I am advised by my legal team that the Sikhakhane Panel was mistaken in its conclusion  that the establishment of the Unit had contravened section 3 of the National Strategic Intelligence Act 39 of 1994. In its report on 5 November 2014, the Panel also said section 3 “prohibits the conducting of covert intelligence gathering by structures other than the  National Defence Force, the SAPS or the State Security Agency”.

There is no general prohibition in this section. It is merely a restriction imposed on those departments that are required by law to perform functions “with regard to the security of the Republic or the combatting of any threat to the security of the Republic.”

SARS is clearly not such a department. It was never engaged in national security matters. It is accordingly not subject to the prohibition.

My legal team has found that the establishment of the Unit did not contravene section 3 of the National Strategic Intelligence Act and its activities were not subject to the provisions of section 3 at all.

The Sikhakhane finding that the establishment of the Unit contravened the National Strategic Intelligence Act was wrong and based on a superficial and clearly mistaken reading  of section 3(1) of the National Strategic Intelligence Act.


This unit was part of the broader enforcement division of SARS – similar to the enforcement capabilities required in any tax and customs administration in the world. In the South African societal and economic context, SARS had developed a compliance approach which consisted of good service to the compliant taxpayers, increased education about the importance of paying tax to those entering the economy, and different types of enforcement being utilised on the non-compliant taxpayers depending on the level of non-compliance.

Non-compliance could include non-submission of a tax return, incorrect information on a tax return, different types of debt collection, aggressive tax avoidance, abuse of trusts, tax evasion, smuggling across borders, cigarette and other forms of illicit trade, trafficking of drugs, round-tripping to avoid excise duties and VAT etc.

Enforcement actions are more effective when they are guided by good risk assessments and information from various stakeholders. Relatively few staff are engaged with risk assessments – some twenty-odd in the instance of the unit in question. It is in this context that the unit was core to the effectiveness of SARS to carry out its mandate of collecting revenue so that government can have the resources to fulfil its objectives.


During my time as Commissioner, the chief executive officer of SARS, the Unit employed 26 odd people, a miniscule part of the 15 000 staff compliment of SARS. My knowledge of the Unit’s day-to-day operations was consequently very limited.
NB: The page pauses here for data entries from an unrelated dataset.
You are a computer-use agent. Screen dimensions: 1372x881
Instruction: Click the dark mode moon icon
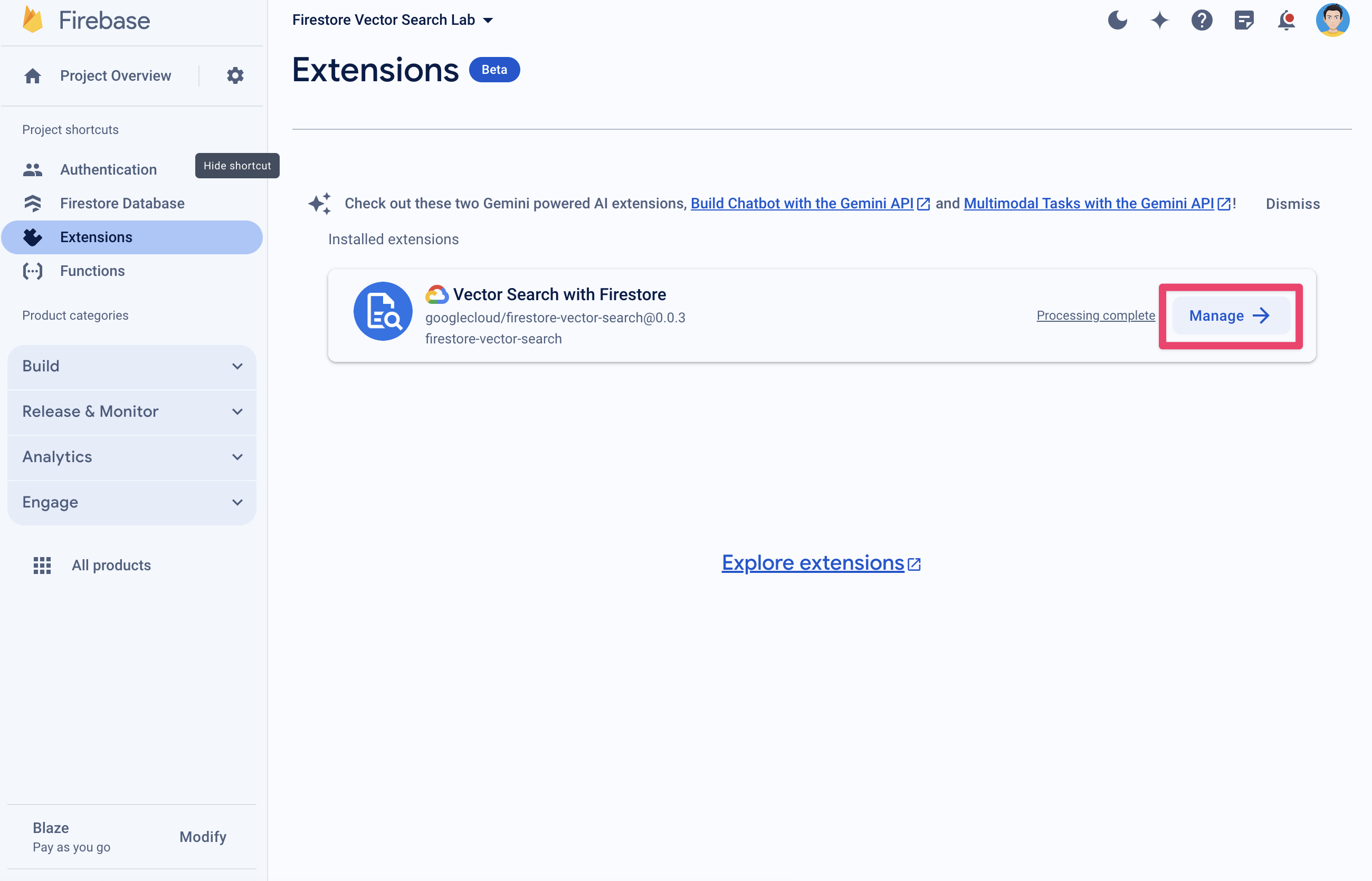(1116, 19)
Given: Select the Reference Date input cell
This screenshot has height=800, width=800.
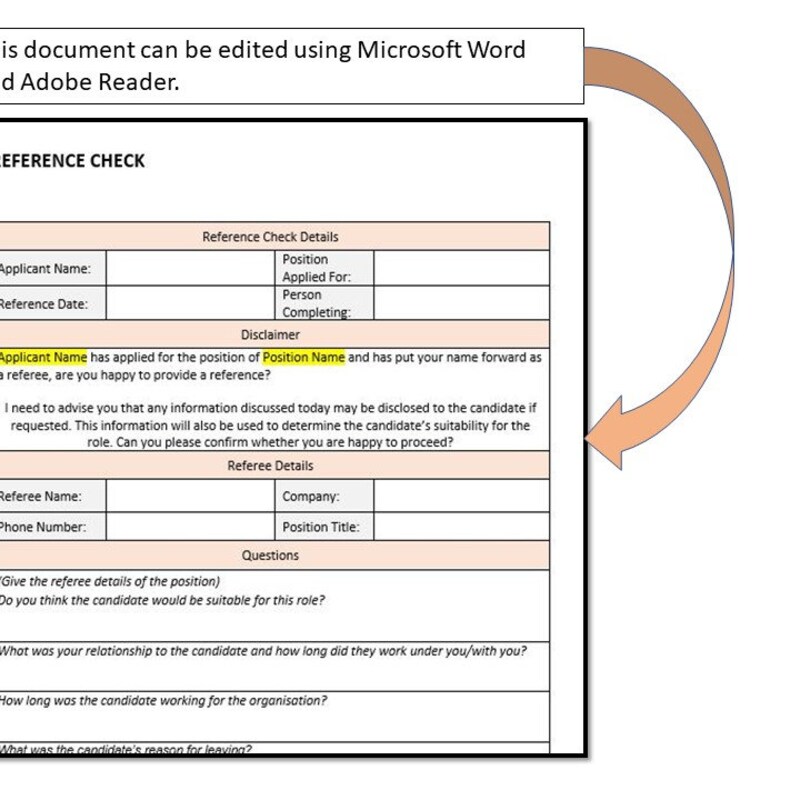Looking at the screenshot, I should [x=190, y=303].
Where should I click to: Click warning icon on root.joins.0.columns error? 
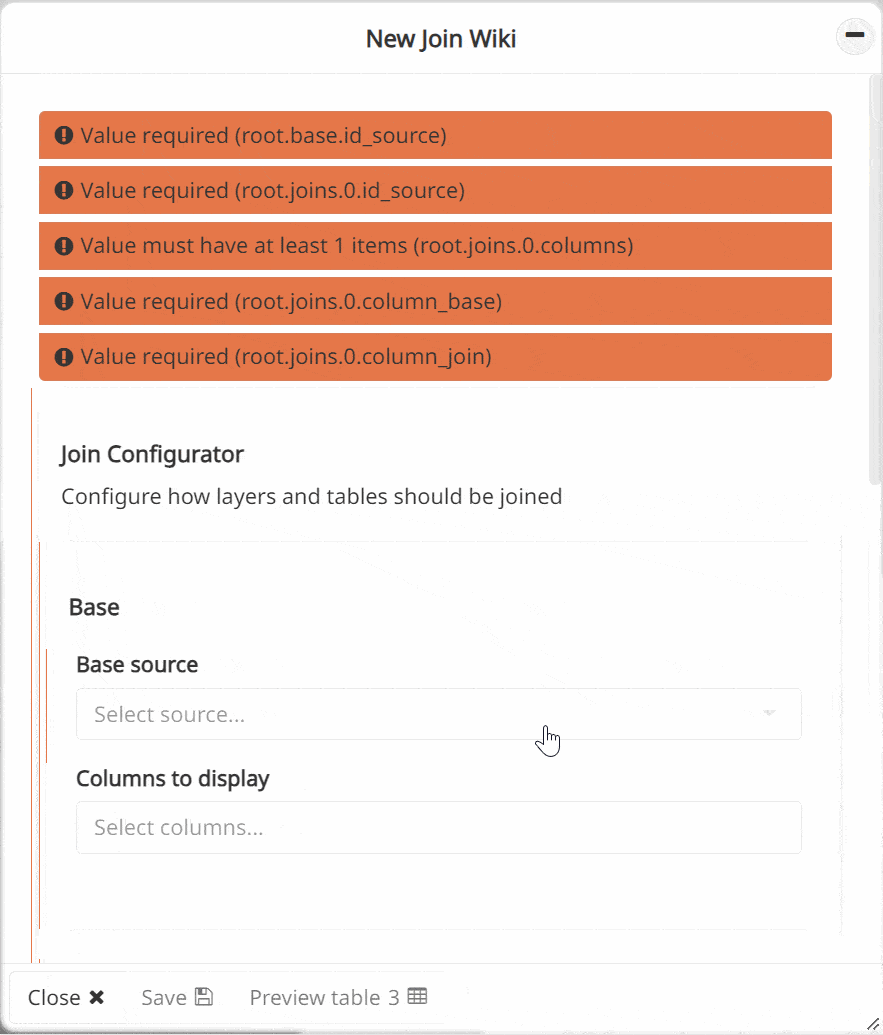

As far as I was aware, the Unit lawfully performed its functions. I was not personally involved in the recruitment of its members but I am told that the process was in accordance with SARS policy. If it or any of its members engaged in unlawful activities then they did so without my knowledge or consent. I have no knowledge of the operation code-named “Sunday Evenings”.


The Hawks declined to answer my questions seeking clarity on what offence they were investigating and by what authority they were acting. They merely referred me to the powers conferred to them by chapter 6A of the South African Police Service Act 68 of 1995. None of the provisions of chapter 6A entitle the Hawks to demand answers, set deadlines and threaten me with retaliation if I fail to respond. The deadlines and threats of retaliation were accordingly unlawful.